→ Exercise data
◇ ◇ ◇ ◇ ◇ ◇ ◇

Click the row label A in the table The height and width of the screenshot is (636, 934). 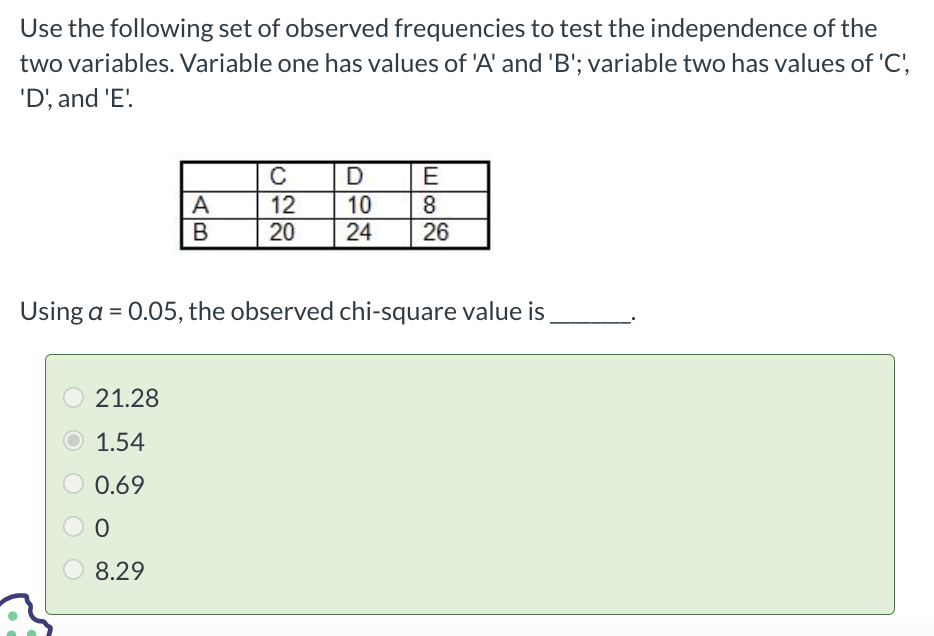201,206
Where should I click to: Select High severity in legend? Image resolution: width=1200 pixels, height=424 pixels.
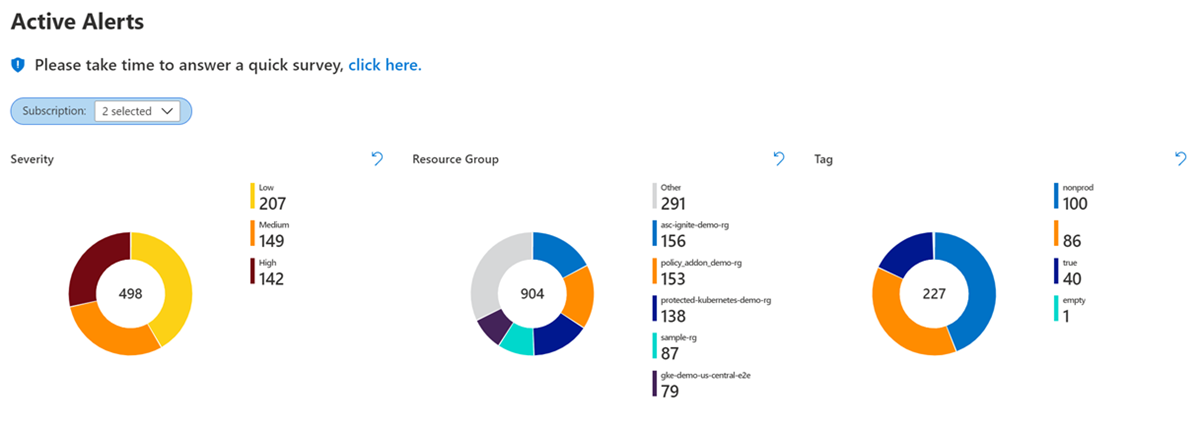[x=268, y=272]
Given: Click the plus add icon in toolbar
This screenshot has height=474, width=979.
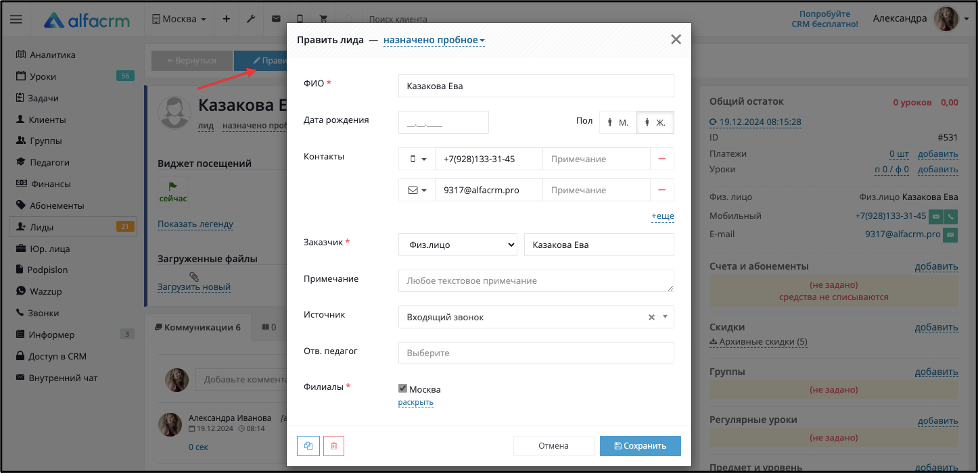Looking at the screenshot, I should pyautogui.click(x=226, y=19).
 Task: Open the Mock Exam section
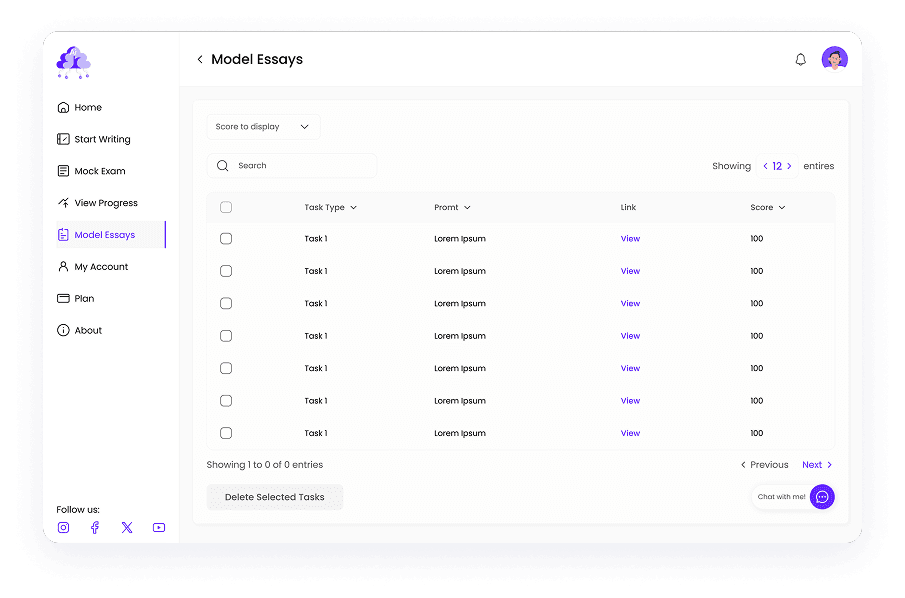pyautogui.click(x=90, y=171)
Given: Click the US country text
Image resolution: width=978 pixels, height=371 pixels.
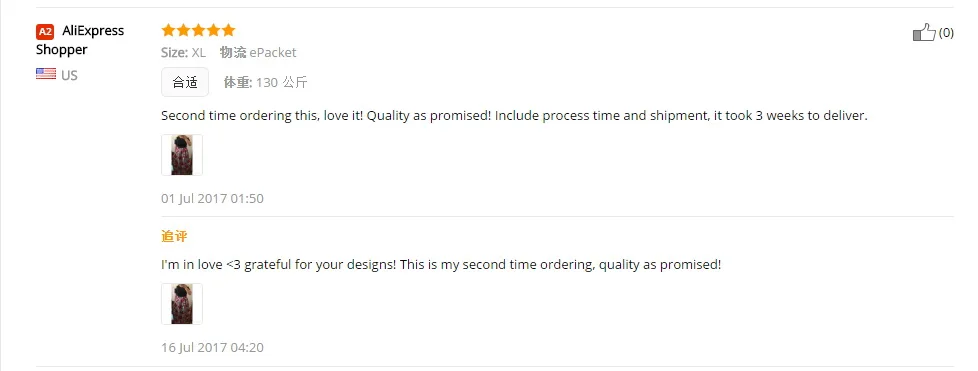Looking at the screenshot, I should 69,75.
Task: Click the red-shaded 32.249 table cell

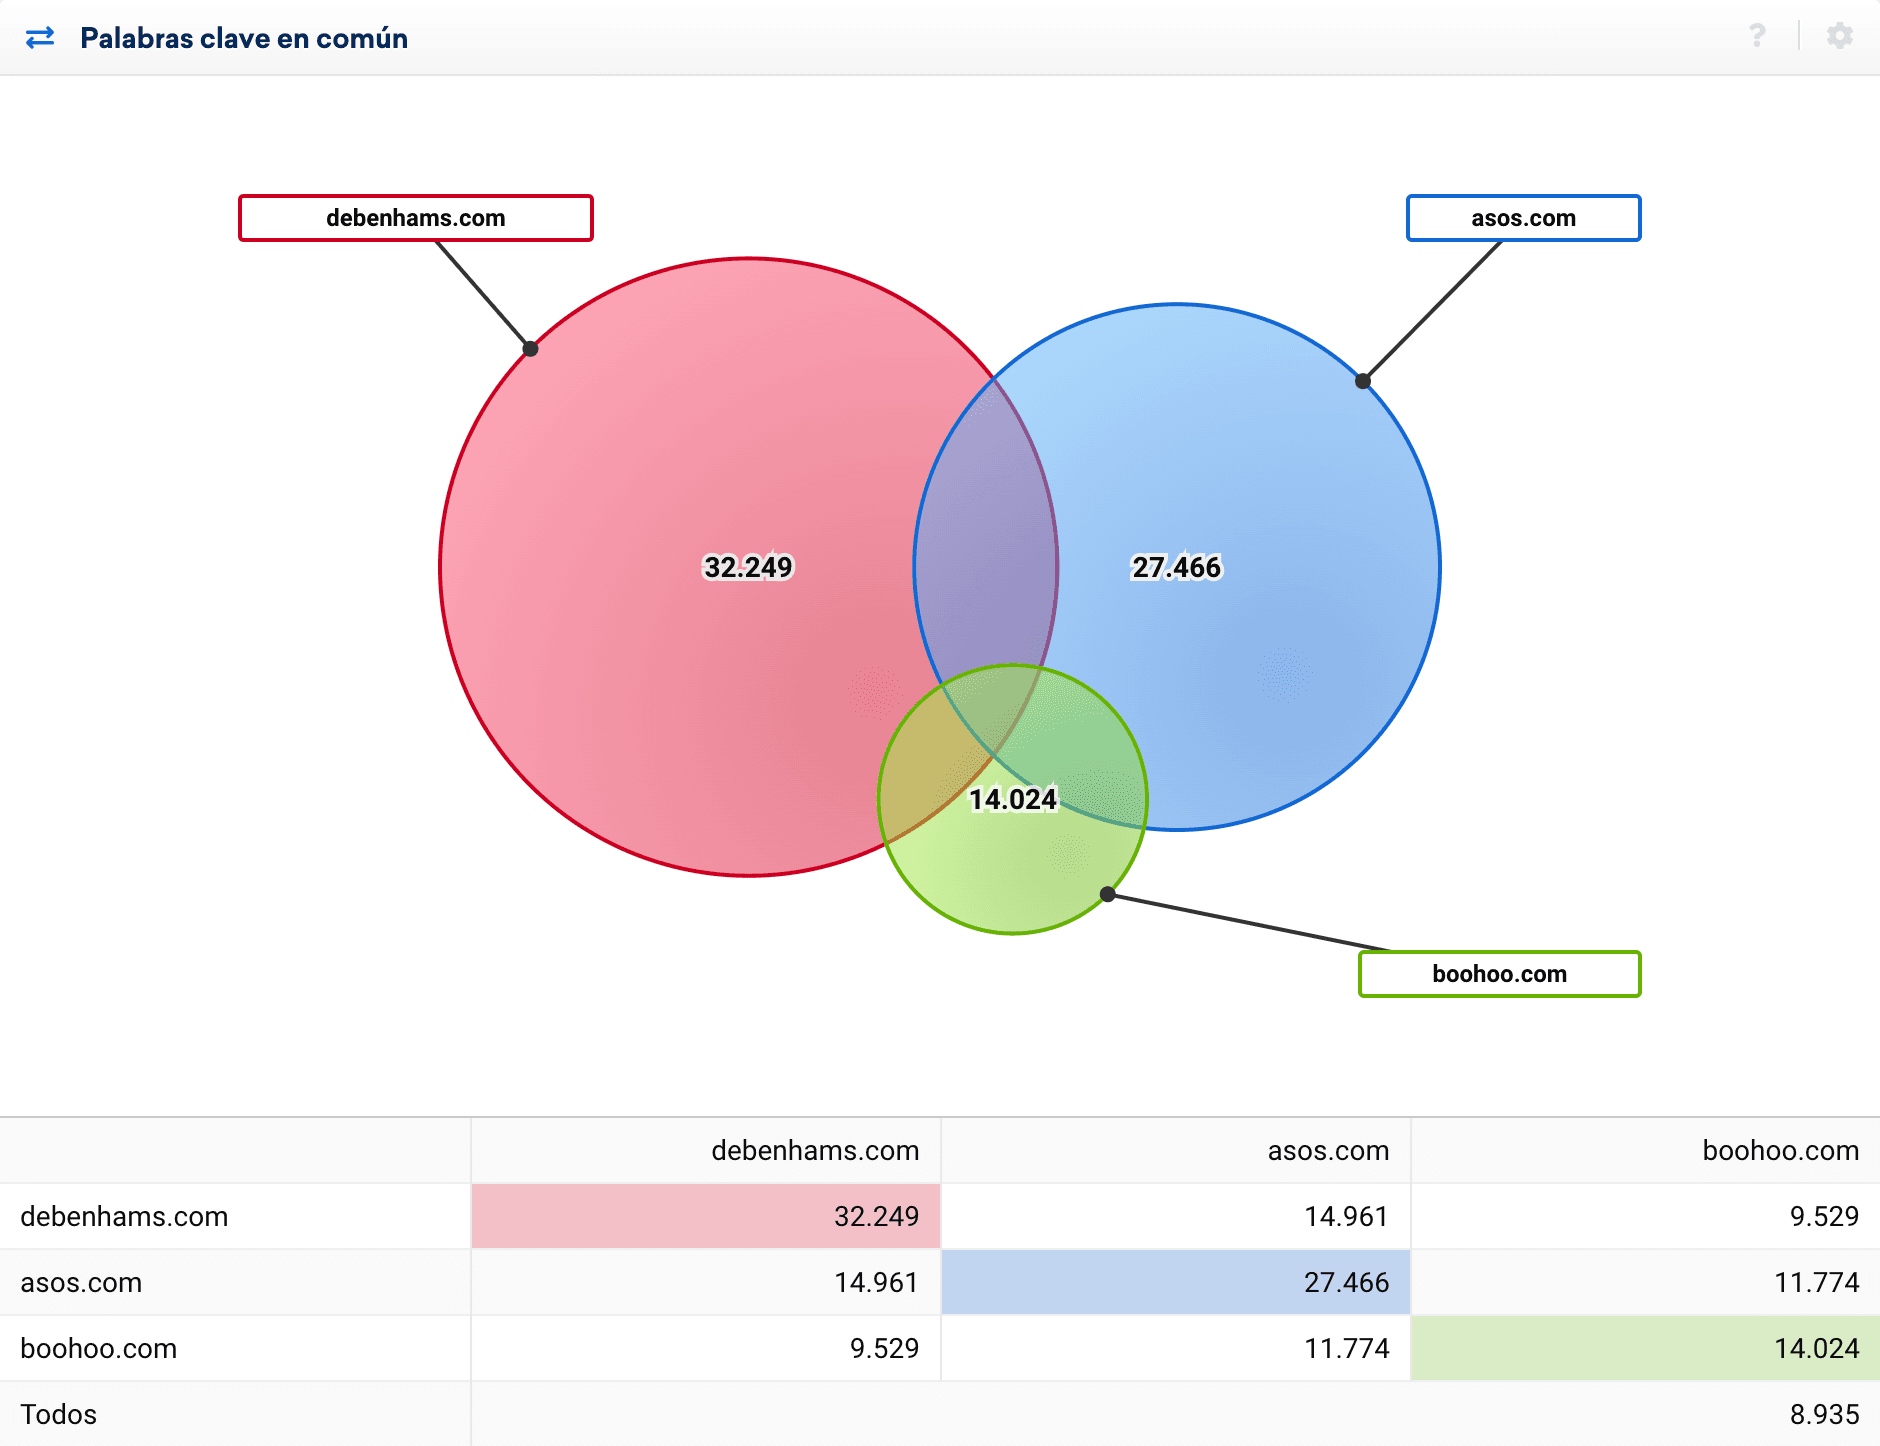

◇ ◇ ◇ ◇ ◇ ◇ ◇

→ Your task
Identify the lines in the entries above that contain "Given", then copy them out.

→ Answer to this problem
Given: Click the plus add icon in toolbar
Given: Click the US country text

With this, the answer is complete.